Buddha's Orphans, page 12
His eyes fell on the St. Augustine’s emblem on the documents in her hand. She placed them behind her. “Oh, nothing. What about you?”
“What are you hiding?”
“What? This? Just some papers.”
But he’d already seen the school’s name and its distinct symbol, a book with an arrow slicing it, and he asked, “You went to St. Augustine’s?”
She cursed herself for her carelessness. “Yes.”
“And now you go here?”
“Yes.”
“Why?” His tone was challenging, nearly hostile.
A wave of irritation passed through her, but there was something endearing about his forthright questions. “I am living with my aunt now,” she said. She stopped herself from reaching to run her fingers over his sideburn.
Singh Sir’s door opened, and he called Nilu in. She handed the papers to Singh Sir, who smiled at her and asked her how her classes were going. She said they were fine. “Let me know if everything is all right,” Singh Sir said. “Just come to me.” Singh Sir had been very warm toward her since he’d accepted the three hundred rupees in that envelope.
When she came out, Raja was still sitting on the bench. His eyes followed her as she walked past, then he said, to her back, “When you’re a St. Augustine’s product, you get treated like a V.I.P. I was here before you, wasn’t I? Maybe you come from the raja-maharaja stock.”
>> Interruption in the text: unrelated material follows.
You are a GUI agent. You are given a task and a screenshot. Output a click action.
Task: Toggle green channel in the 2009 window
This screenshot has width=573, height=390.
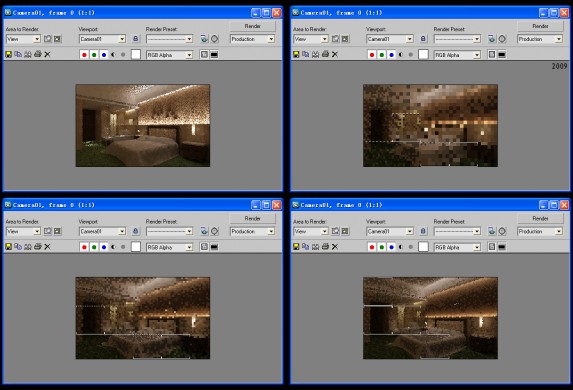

She turned to face him. “But how sad that you’re the one who’s named Raja, the king.” Reciprocating his confrontational tone, she hadn’t smiled, and she wondered if what she said sounded condescending, a convent-educated girl making fun of a locally schooled boy. But to her relief a smile flickered on his face: he liked it that she knew his name.
“I’m the type of king who has to wait for an audience with his subjects,” he said, tilting his head toward Singh Sir’s door.
He didn’t ask Nilu’s name in return, as she’d hoped he would, but that afternoon at Birey Dai’s shop he glanced toward her frequently and spoke in a more animated way than he had thus far. The next afternoon, when she told him her name, he showed no sign of recognition, and although she was disappointed, she also felt relieved. Gradually, over the next few days, he addressed her more than he did Birey Dai, and soon it was Raja and Nilu seated on stools next to each other, sometimes with their knees colliding, as they talked, while Birey Dai chimed in, like an outsider, from behind his counter.
One day Raja shyly showed Nilu the poems he had attempted in English. They were filled with melancholy. His language was stilted, the expressions at times ordinary, but a presence hovered over them, a feminine one, which she took to be his missing mother. This woman moved between the lines, weaving herself through the words. Nilu found herself shivering as she read the poems. “They’re moving,” she said.
“I’m trying to improve my English.”
“Your English is already good,” she said.
“English is like international currency,” Birey Dai said. “You know English, you’ll make money.”
“Is that why you want to improve your English?” Nilu asked Raja.
“No,” he said. “I just don’t want you boarding school types looking down on me.”
“When did I look down on you?”
He gazed into her eyes, then looked away.
“No, tell me, Raja, when did I look down upon you? What have I said that has given you that impression?”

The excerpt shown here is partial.